El Decreto N° 93 del Poder Ejecutivo Nacional ha dispuesto, como lo informamos en detalle días atrás, la prohibición de efectuar, en todo el sector público nacional, designaciones de personas “que tengan algún vínculo de parentesco, tanto en línea recta como en línea colateral, hasta el segundo grado, con el Presidente y el vicepresidente de la Nación, jefe del Gabinete de ministros, ministros y demás funcionarios con rango y jerarquía de ministros”. Se incluyen “el cónyuge y la unión convivencial” y sólo se exceptúan los nombramientos que surgieron de un concurso público de antecedentes, o que contaran con estabilidad legal.

La medida tiene, según los considerandos, el propósito de mejorar “la institucionalidad, la integridad y la transparencia” de todas las políticas públicas en marcha.

A pesar de que, como lo hemos publicado, el decreto “antiparientes” ha despertado críticas, es difícil discutir su conveniencia. Más bien pensamos que debiera ser reiterado en las provincias y los municipios. Para nadie es un secreto, que colman las planillas estatales personas que han accedido a ellas por el sólo hecho de ser parientes -carnales o políticos- de algún funcionario de rango superior.

Estos casos de nepotismo (o de “yernocracia”, como los llamaban los españoles) existen en nuestro país desde tiempo inmemorial, y en gran número. Han ocurrido en todas las épocas, con tanta asiduidad que el ciudadano común los considera como algo imposible de extirpar.

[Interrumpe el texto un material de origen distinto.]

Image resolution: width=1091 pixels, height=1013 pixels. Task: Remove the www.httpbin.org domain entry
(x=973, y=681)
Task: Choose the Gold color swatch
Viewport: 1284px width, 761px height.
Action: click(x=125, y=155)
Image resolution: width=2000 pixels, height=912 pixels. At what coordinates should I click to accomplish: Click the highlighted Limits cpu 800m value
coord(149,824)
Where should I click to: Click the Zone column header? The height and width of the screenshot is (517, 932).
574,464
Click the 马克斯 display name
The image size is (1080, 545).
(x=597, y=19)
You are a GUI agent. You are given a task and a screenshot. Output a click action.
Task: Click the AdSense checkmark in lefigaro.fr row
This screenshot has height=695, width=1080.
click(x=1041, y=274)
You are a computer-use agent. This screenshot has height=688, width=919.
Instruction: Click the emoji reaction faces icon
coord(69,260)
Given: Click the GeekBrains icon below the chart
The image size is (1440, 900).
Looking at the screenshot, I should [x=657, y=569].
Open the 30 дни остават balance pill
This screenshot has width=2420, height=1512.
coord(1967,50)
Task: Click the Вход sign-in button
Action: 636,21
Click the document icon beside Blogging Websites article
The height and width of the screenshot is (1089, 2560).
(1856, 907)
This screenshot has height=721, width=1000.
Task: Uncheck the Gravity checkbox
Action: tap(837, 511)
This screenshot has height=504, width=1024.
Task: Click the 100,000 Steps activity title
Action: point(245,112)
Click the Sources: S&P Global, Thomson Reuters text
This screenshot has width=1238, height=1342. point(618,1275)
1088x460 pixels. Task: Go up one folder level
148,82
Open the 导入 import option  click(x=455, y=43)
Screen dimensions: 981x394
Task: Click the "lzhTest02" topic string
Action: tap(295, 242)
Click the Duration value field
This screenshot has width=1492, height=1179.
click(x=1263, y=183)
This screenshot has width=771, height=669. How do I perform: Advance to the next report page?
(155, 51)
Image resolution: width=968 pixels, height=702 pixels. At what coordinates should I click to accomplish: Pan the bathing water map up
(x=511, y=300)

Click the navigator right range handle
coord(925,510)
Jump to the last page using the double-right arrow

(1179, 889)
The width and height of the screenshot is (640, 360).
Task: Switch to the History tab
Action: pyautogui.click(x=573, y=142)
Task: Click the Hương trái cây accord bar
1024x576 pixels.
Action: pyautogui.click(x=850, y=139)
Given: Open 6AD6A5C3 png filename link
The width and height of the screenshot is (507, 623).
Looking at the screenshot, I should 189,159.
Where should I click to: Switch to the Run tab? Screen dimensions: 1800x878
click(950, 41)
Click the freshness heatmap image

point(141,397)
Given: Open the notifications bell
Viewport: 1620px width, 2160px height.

En Tucumán, hace más de un siglo, se trató de terminar -en una medida de limitado alcance- con esa práctica. El 20 de abril de 1899, el gobernador, Próspero, Mena decretó que “no podrán, dentro de una misma oficina pública, estar en calidad de empleados personas ligadas por parentesco, hasta el cuarto grado inclusive”. En los considerandos, tenía en cuenta que en muchas dependencias estatales, era “común que los hijos o hermanos desempeñen puestos inferiores, teniendo por superiores al padre o al hermano”. Razonaba que esa “corruptela”, además de inconveniente, era “contraria al buen servicio, pues con ella es imposible el buen control de los empleados de la misma oficina”. Y, por otra parte, “se afecta a la disciplina y corrección que deben existir en las distintas reparticiones de la administración”, ya que “las condescendencias y consideraciones privadas primarán, seguramente, sobre las conveniencias públicas”. Finalmente, entendía deber del Gobierno “suprimir estos abusos y dar al público toda clase de garantías y seguridades, haciendo desaparecer hasta las sospechas de parcialidad o incorrección que pudieran fundarse en los hechos expuestos”. El Decreto fue derogado al poco tiempo por la práctica, ya que se lo dejó de cumplir.

No es posible defender el nepotismo. Cobrar sueldos estatales gracias a un pariente, es por cierto un camino torcido, que abre la puerta a numerosas irregularidades y a muchas complacencias indebidas.

En realidad, la llegada a los cargos del Estado, del rango que fueren, debiera ser objeto de concursos públicos, que acrediten objetivamente la competencia del candidato. Sería la forma de cumplir con la sabia garantía del artículo 16 de la Constitución Nacional: “Todos los habitantes son iguales ante la ley y admisibles en los empleos sin otra condición que la idoneidad”.